WHAT NEEDS TO BE DONE - Retype the listing below exactly, beginning at the line that contains "Ipari Park (867, 60)" and ending with its last line.

= = = = =

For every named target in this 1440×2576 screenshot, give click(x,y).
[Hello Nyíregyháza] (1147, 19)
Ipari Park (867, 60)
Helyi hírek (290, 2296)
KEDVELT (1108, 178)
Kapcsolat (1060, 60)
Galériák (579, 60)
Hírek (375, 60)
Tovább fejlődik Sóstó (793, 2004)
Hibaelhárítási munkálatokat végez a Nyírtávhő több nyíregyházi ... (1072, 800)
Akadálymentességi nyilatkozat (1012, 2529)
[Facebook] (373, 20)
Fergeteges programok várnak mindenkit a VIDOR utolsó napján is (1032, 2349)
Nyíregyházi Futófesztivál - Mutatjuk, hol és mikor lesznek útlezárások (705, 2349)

= = = = =

SOLVED PROBLEM -
Ipari Park (867, 60)
Helyi hírek (290, 2296)
KEDVELT (1108, 178)
Kapcsolat (1060, 60)
Galériák (579, 60)
Hírek (375, 60)
Tovább fejlődik Sóstó (793, 2004)
Hibaelhárítási munkálatokat végez a Nyírtávhő több nyíregyházi ... (1072, 800)
Akadálymentességi nyilatkozat (1012, 2529)
[Facebook] (373, 20)
Fergeteges programok várnak mindenkit a VIDOR utolsó napján is (1032, 2349)
Nyíregyházi Futófesztivál - Mutatjuk, hol és mikor lesznek útlezárások (705, 2349)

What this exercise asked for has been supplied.